The conversation that anticant
metionned could be found here

But it is quite different from the way anticant presented it - so maybe it's not such a great quote - if quoted correctly
Stephen Law said…
david - i think that's the wrong link - it goes to Hitchens.
David Pilavin said…
To Stephen

I checked it and it's OK - the actual interview starts at 1:32 or thereabouts
Stephen Law said…
I just get Christopher Hitchens in Madison. Odd....
David Pilavin said…
To Stephen

It is very odd - and I thought that it is the World Wide Web - a universal thing - it's very strange that the same url would yield two different virtual locations in two different geographical locations - here (in Israel) and there (the UK)

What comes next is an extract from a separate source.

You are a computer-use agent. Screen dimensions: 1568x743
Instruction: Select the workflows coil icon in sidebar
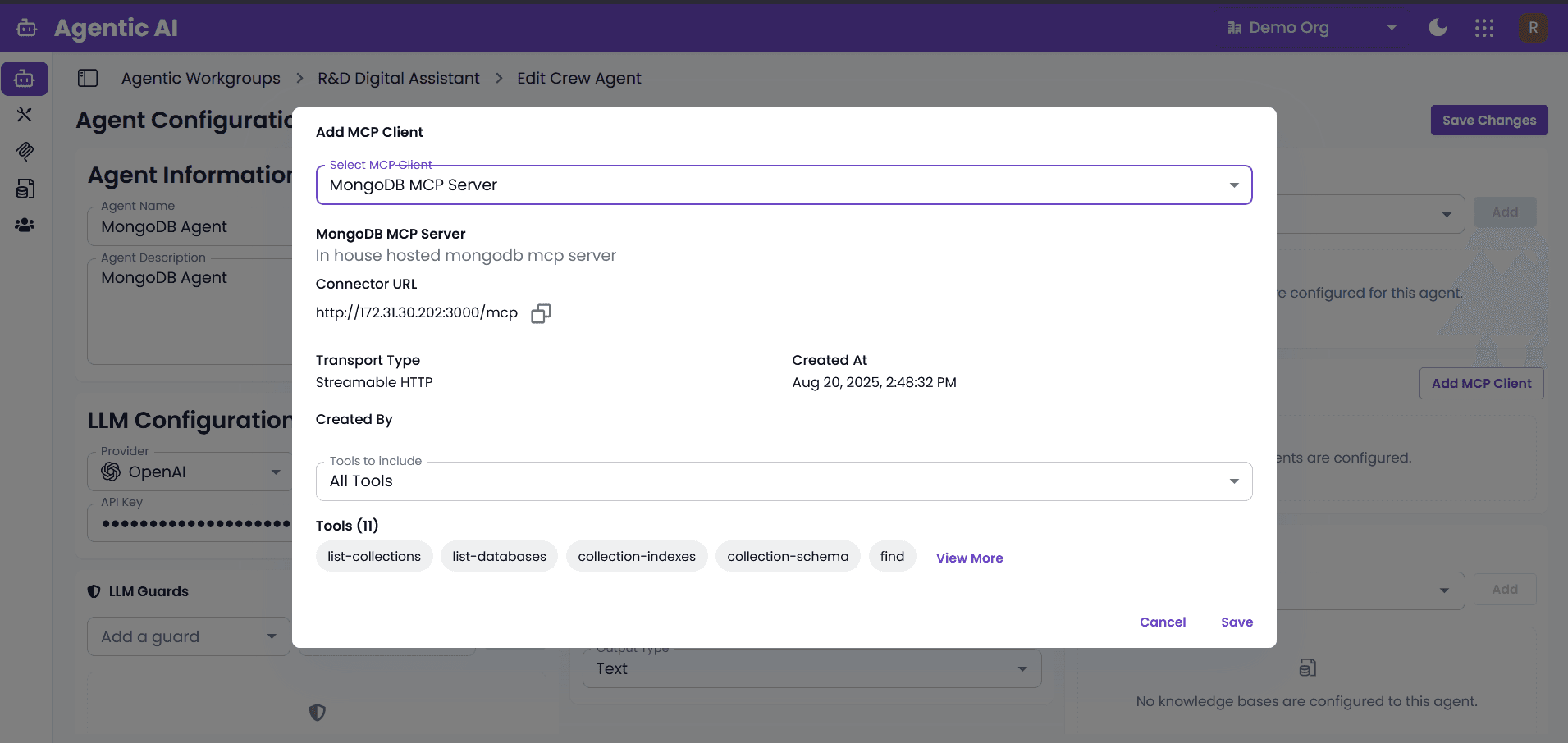(x=25, y=152)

Anyhow - I suggest you just search for "Dawkins interviews Rowan Williams" on youtube and you'll find it
Steven Carr said…
'What many believers mean by faith is not that we have a firm foundation in rational justification.'

Giles Fraser is one of those people who lambast atheists for not understanding sophisticated theology - the kind that does not have a firm foundation in rational justification.
Paul S. Jenkins said…
Giles Fraser's Thought for the Day had me swearing in my kitchen. It was worse than useless.
Martin said…
Dawkins interviews Williams throws up "This video contains content from Channel 4, who has decided to block it in your country." for YouTube in the UK. I found a Times interview that suggests it was broadcast around about August 2008, but I can't locate it on the Channel Four website.

With regards Fraser's justification, I think the telling phrase is "deeper than my rational self". This clearly refers to his irrational self, but the comparative deeper is used to imply there is something more profound at his core. I say imply, because the statement makes no more sense than saying "hotter than my rational self" or "fatter ..." or "nearer the surface ...". Fraser is saying he is compelled to respond to tragedies with irrational nonsense. Fair enough, I suppose, but hardly a very grown up way to respond.
anticant said…
Sorry if I've started a wild goose chase - it just goes to show how elusive the origins of sexed-up dodgy dossiers, sacred gospels and even recent TV programmes are!
I think that can be roughly paraphrased like so:

So God is going to do whatever he wants. There is a "mysterious purpose beyond the ken of our limited human minds......but lets pray anyway! Lets ask him to do stuff and when he does (at about the rate of random chance) then lets thank him for his benevolent divine mercy but when he go right ahead and slaughters thousands well.....lets not try to reason about it, that only leads to realising what a giant heap of steaming dung this religion lark really is, no! instead lets appeal to our deep seeded need for a sky daddy. That will make us feel much better. Cognitive dissonence be damned!!

Praise Jesus! Pray to God that he at least doesn't postumously torture all those people he just killed and lets them 'rest' in peace. God is love and mercy and mystery. God is so gosh darned awesome!
Anonymous said…
Hey CC,

I would say this was more about presenting the problem of evil, shrug with impotence, come around with how religion has a function in giving this reverend some consolation in times when little can be done. When we are confronted with our limitations. In other words. It is just "being poetic" at the same time as he inadvertently gives us an example of one reason why there are religions (around invented anthropomorphic superbeings): because we feel impotent, we try and rationalize that someone else might be able to truly do something about it.

pikeamus Mike said…
I truly despise the use of the phrase "on another level" towards the end of this piece. That phrase is almost always used to imply that the thing on the other level is better. Implying that "faith based thinking" is better than rational thinking is exactly why moderate religious folk are just as bad as fundamentalists.